**Listed records:**
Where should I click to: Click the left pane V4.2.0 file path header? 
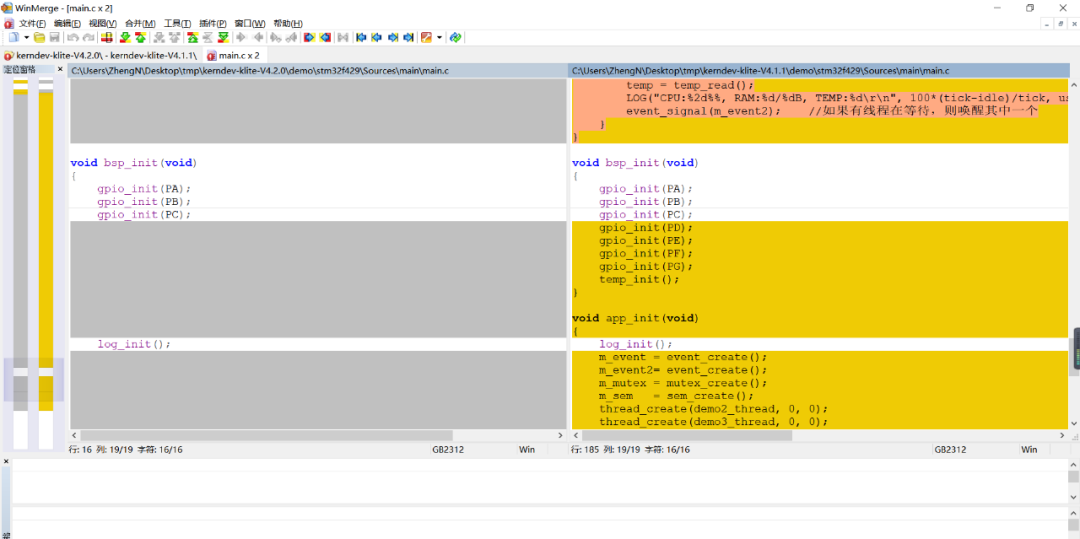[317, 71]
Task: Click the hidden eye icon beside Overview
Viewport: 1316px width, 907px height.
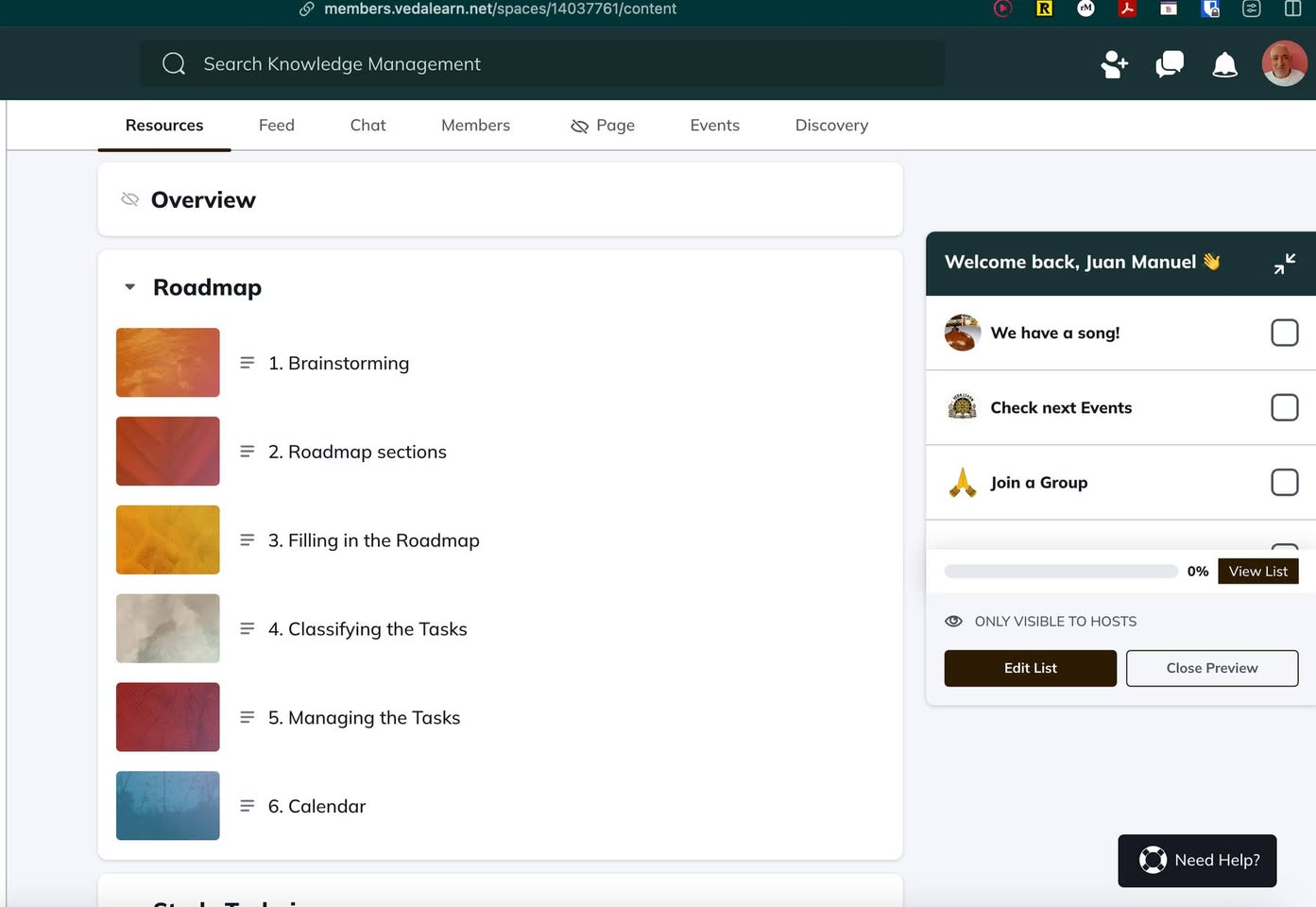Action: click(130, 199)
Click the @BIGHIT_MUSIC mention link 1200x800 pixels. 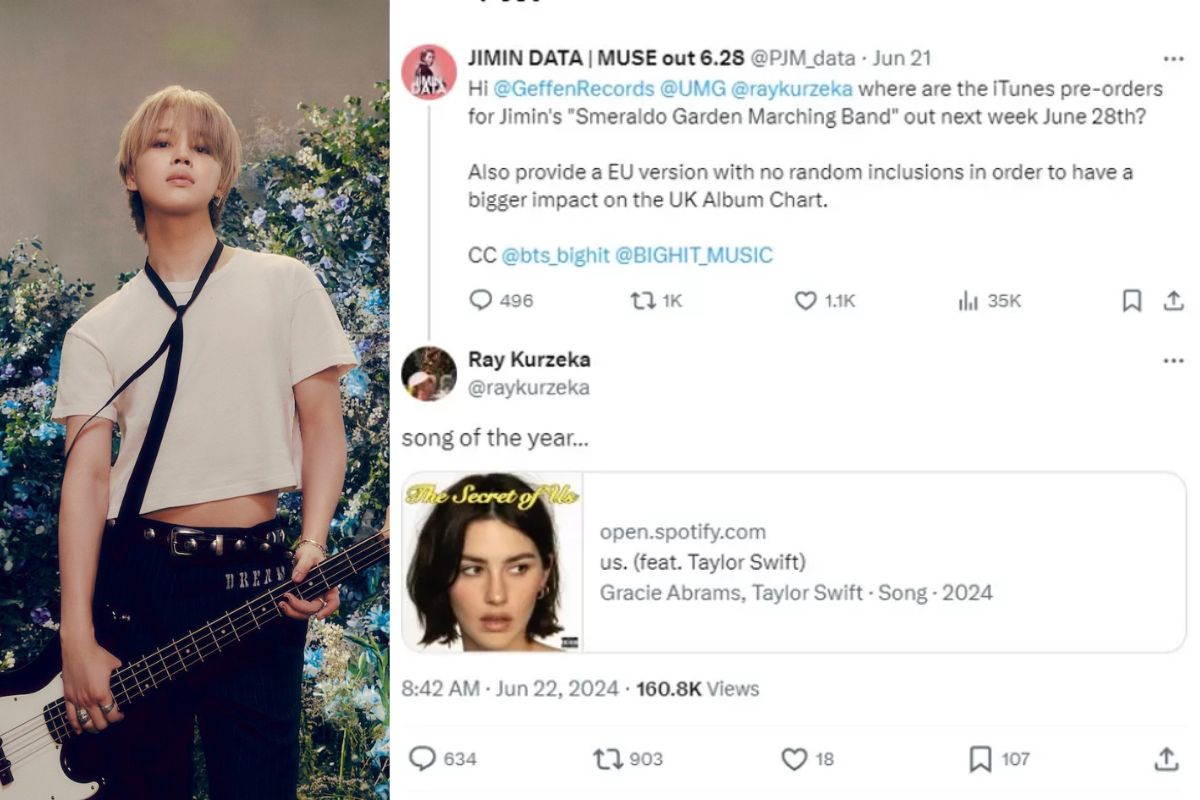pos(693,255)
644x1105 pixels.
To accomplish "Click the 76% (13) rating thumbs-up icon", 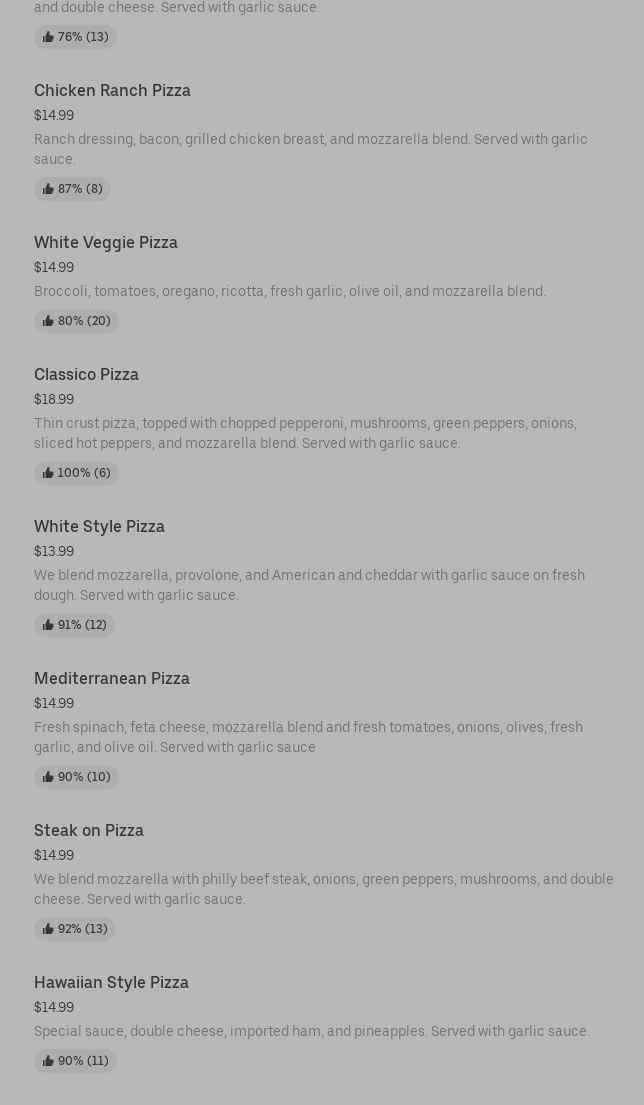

**Work task:** Give again, unchanged, only the lines from the line containing "644x1105 pixels." to the last line of the records above. Pictures do not belong in the copy.

**Exercise answer:**
644x1105 pixels.
To accomplish "Click the 76% (13) rating thumbs-up icon", 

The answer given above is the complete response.